Listing:
>> start

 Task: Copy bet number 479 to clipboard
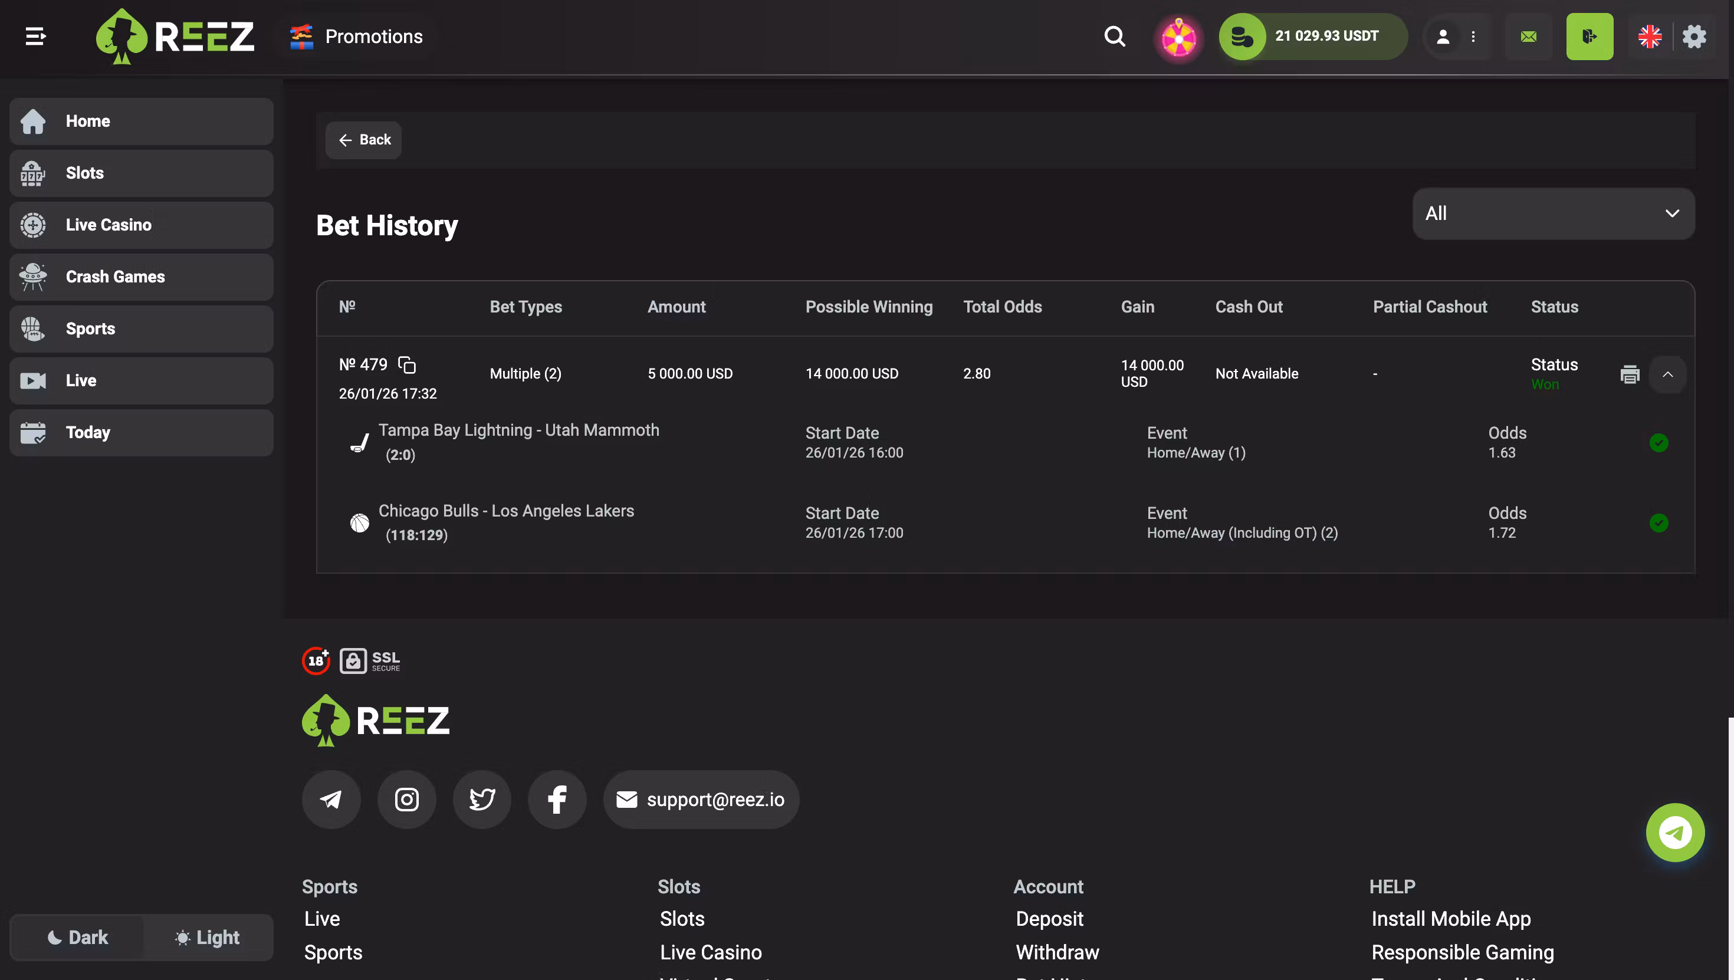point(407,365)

>> end
>> start

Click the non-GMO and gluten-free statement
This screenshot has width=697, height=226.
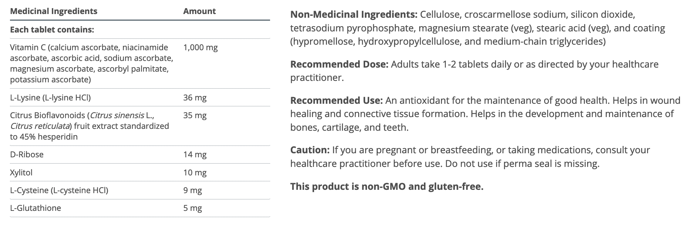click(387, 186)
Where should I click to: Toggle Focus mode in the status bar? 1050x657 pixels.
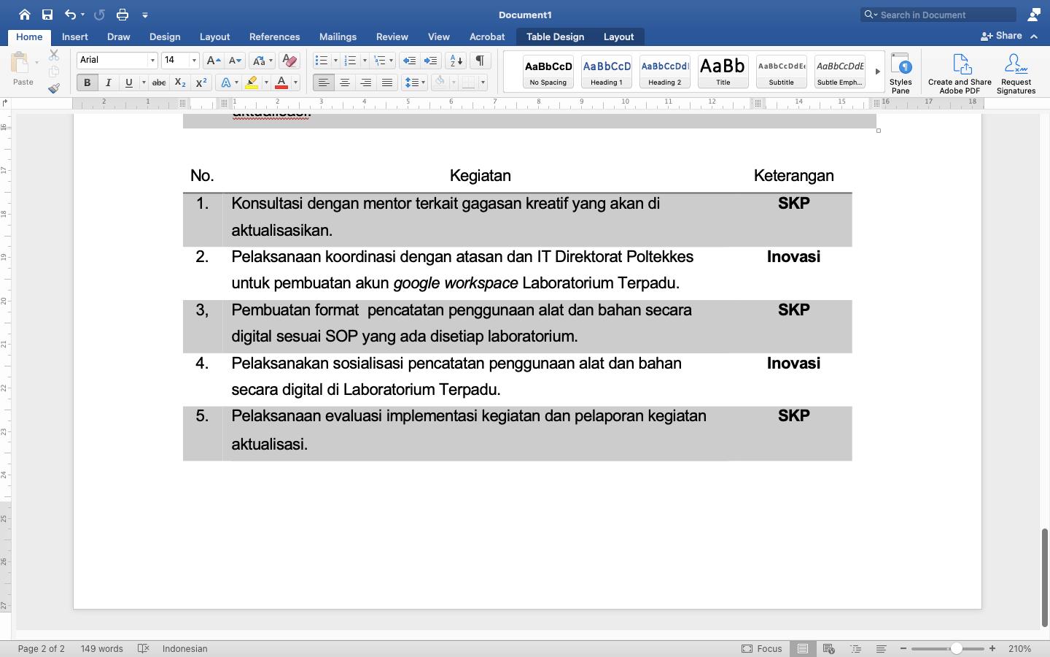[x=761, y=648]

>> end
>> start

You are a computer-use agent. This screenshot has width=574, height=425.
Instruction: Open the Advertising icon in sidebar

>> end

Filter the records above, keeping only the lines that contain the string "This". Case counts.

This screenshot has width=697, height=226.
You are a computer-use agent. This screenshot has width=574, height=425.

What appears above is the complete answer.